Senin, 04 Mei 2009

Kita Adalah Apa yang Kita Lakukan Saat Ini

Ustadz. Faris AS (Martono alfaritsy, S.Pd)

(Dosen Manajemen Kampus STIM Boalemo)

Saya sering mendengar orang bergumam. “Oh, dulu kalau tidak ada saya, itu tidak akan jadi!”, “Walah, dulu saya, bekerja keras untuk membantu membuat ini dan itu. Gak ada uangnya!”, dan yang sejenisnya. Tidak ada yang salah dengan fakta ini. Hanya saja, kalau orang yang bergumam tersebut masih melakukan hal yang sama akan sangat bagus. Inilah yang dalam Islam disebut dengan istiqomah, konsisten.

Mengapa penting? Masa lalu tidak bisa diputar. Benar, masa lalu mempunyai kontribusi kepada masa kini, tetapi kita tidak bisa hidup hanya dengan membanggakan masa lalu. Kita adalah apa yang kita lakukan sekarang. Seseorang boleh mengaku dulunya santri atau anak kyai, tetapi kalau sekarang menjadi preman, maka dia adalah preman. Tidak sedikit contoh yang bisa kita lihat di dunia nyata. Banyak orang sukses pada masa lalu, tetapi karena lupa bahwa umur bisa bertambah dan popularitas bisa surut, masa depan tidak direncanakan dengan baik. Saya teringat cerita kawan tentang seorang penarik becak di salah satu wilayah di Yogyakarta yang mendapatkan uang sangat banyak dari turis asing yang sering dia antar. Uang tersebut seharusnya bisa dilakukan untuk mengubah nasibnya dengan dijadikan modal usaha, salah satunya. Apa yang dilakukan penarik becak tersebut? Segera setelah mendapatkan uang tersebut, gaya hidupnya berubah. Tidur di hotel. Setelah habis uangnya, kembalilah dia sebagai penarik becak. Tetap menekuni pekerjaan di sini tentu saja bukan istiqomah. Dalam istiqomah ada komponen hijrah, pencarian status yang lebih baik.

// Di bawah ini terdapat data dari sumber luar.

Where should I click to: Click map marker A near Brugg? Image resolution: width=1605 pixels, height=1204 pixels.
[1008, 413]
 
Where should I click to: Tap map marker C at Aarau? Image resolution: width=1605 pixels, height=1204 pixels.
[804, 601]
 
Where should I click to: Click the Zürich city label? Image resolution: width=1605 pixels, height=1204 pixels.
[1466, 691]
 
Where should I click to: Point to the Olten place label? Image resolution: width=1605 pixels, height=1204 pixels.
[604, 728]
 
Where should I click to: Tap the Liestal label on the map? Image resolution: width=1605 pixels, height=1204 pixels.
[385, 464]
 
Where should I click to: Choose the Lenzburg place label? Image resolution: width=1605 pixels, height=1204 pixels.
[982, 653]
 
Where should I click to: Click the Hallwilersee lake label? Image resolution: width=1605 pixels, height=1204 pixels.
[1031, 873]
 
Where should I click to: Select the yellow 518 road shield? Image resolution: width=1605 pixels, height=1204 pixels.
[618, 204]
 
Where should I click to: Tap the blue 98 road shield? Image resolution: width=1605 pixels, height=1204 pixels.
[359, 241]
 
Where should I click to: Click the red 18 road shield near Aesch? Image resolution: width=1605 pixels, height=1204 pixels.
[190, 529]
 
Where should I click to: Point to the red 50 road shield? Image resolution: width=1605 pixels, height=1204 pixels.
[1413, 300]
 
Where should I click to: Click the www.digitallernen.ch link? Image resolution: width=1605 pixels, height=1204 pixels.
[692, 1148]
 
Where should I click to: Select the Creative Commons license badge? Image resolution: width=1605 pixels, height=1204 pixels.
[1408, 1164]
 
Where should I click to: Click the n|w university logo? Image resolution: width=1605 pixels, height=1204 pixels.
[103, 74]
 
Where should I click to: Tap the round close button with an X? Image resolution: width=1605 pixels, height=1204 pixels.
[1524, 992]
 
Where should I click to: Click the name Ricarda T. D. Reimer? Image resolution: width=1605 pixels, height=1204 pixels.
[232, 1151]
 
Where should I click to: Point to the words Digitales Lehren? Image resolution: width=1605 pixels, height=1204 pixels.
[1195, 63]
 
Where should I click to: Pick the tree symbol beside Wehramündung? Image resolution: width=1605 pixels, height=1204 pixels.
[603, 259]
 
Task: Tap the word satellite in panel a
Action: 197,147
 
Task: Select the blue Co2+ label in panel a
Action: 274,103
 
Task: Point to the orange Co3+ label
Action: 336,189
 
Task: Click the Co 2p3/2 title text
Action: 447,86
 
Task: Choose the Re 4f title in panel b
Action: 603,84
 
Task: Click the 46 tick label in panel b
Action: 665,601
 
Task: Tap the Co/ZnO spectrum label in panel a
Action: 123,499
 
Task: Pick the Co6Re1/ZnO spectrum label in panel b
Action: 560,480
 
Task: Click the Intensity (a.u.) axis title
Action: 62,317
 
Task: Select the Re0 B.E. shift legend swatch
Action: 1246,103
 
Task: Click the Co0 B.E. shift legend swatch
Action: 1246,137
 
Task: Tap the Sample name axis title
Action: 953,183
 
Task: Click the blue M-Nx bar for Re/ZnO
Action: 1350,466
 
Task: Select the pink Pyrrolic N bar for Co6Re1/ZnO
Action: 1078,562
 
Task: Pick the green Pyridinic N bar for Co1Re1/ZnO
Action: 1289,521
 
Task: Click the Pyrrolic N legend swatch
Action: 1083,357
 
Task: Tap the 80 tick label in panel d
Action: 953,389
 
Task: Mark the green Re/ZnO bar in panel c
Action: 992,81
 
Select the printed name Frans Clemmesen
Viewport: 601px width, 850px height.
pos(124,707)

Sebaliknya, seorang dapat mempunyai masa lalu yang kelam, tetapi kalau sekarang dia menjadi ustadz, dia adalah ustadz. Banyak contoh juga yang telah ditayangkan di dunia nyata. Mantan bromocorah atau preman yang kini menjadi ustadz adalah salah satunya.

Sindrom nostalgia inilah yang seringkali menghambat orang untuk berkembang dan maju. Jangan mentang-mentang kita pernah merasa berjasa, kemudian gila hormat, minta dihargai tanpa prestasi apa-apa untuk saat ini. Orang yang hidup di bayang-bayang masa lalu ini biasanya cenderung menjadi pemberontak dan justru tidak melanggengkan apa yang telah dia kerjakan pada masa lalu tetapi seperti menagih bayaran lebih atas yang telah dilakukan meskipun telah dibayar sebelumnya.

Kalau kita melakukan kebaikan dengan niat lurus, nampaknya hasilnya akan berbeda. Tidak perlu menyuruh orang mengingat kita, menghargai kita. Kebaikan kita akan selalu diingat, orang akan menghargai kita, meskipun bukan itu tujuan kita berbuat baik.

Jangan-jangan kita juga termasuk orang yang terlalu mencintai masa lalu dan lebih memilih hidup di bawah bayang-bayangnya. Kalau demikian halnya, kita tak ubahnya sopir kendaraan dengan kaca depan tidak tembus pandang tetapi mempunyai kaca spion yang terlalu besar. Mudah-mudahan tidak!